## Instructions for the task
Your task is to restate word for word the line containing "Given: Click the Description Font size field" and each line that follows it in the listing, and only those.
◆ ◆ ◆ ◆
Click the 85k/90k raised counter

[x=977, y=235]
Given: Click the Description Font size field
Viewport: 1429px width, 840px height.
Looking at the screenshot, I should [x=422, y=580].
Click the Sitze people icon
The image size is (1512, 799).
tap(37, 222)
◆ ◆ ◆ ◆
## Result
Given: Click the Description Font size field
Viewport: 1429px width, 840px height.
Looking at the screenshot, I should [x=422, y=580].
Click the Sitze people icon
The image size is (1512, 799).
tap(37, 222)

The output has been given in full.